1. When was the play first performed?
1610.

2. Where was the play first performed?
First at Oxford, later at the Blackfriars Playhouse in London.

3. Who wrote it?
A poet, essayist, and playwright, Ben Jonson (1573-1637) was perhaps the most famous writer of his day. Famous equally for his genius and his self-regard (he was the first writer to publish his plays as “Works”), Jonson was revered enough to be the center of the “Tribe of Ben,” perhaps the earliest English literary club.

4. How is this playwright like Shakespeare?
Like Shakespeare, Jonson was a master of verse and of prose, and, like Shakespeare, he wanted his art to mirror life. There the similarities end.

5. How is this playwright unlike Shakespeare? 
Jonson’s work is the diametric opposite of Shakespeare’s. His characters have the carefully drawn sharp outlines of dynamic cartoons rather than the organic ambiguity of Shakespeare’s characters. His plots cohere by virtue of a central location to which people are drawn by their foibles, not, as in Shakespeare, because of relationships. He frequently criticized Shakespeare’s disdain for verisimilitude and classical correctness.

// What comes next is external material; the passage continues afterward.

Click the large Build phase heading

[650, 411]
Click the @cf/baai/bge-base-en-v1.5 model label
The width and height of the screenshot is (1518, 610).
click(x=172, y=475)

6. What do scholars think about this play?
Scholars universally admire the play for its intricate construction and its remarkable characters. Coleridge praised the plot as one of the three greatest ever written (the other two are Sophocles’ Oedipus and Henry Fielding’s Tom Jones).

7. Is there any controversy surrounding the work?
No controversy, but Andrew Gurr thinks that Lovewit, who owns the house, stands for Shakespeare and that the play is about Shakespeare’s company finally taking back for the Blackfriars Playhouse from the boy’s company who had been there since 1610. I think it is the one play in the period in which the setting never changes – the stage always stands for the same space.

8. What characters should I especially look for?
They are all one-person shows, but Sir Epicure Mammon’s glorification of the pleasures of the body is unforgettable.

9. What scene should I especially look for?
Again, every scene is a gem, but my vote would go to the scene with the “Queen of Fairy.”

10. What is the language like?
The play is a banquet of language, from alchemical flim-flamming to Bible thumping.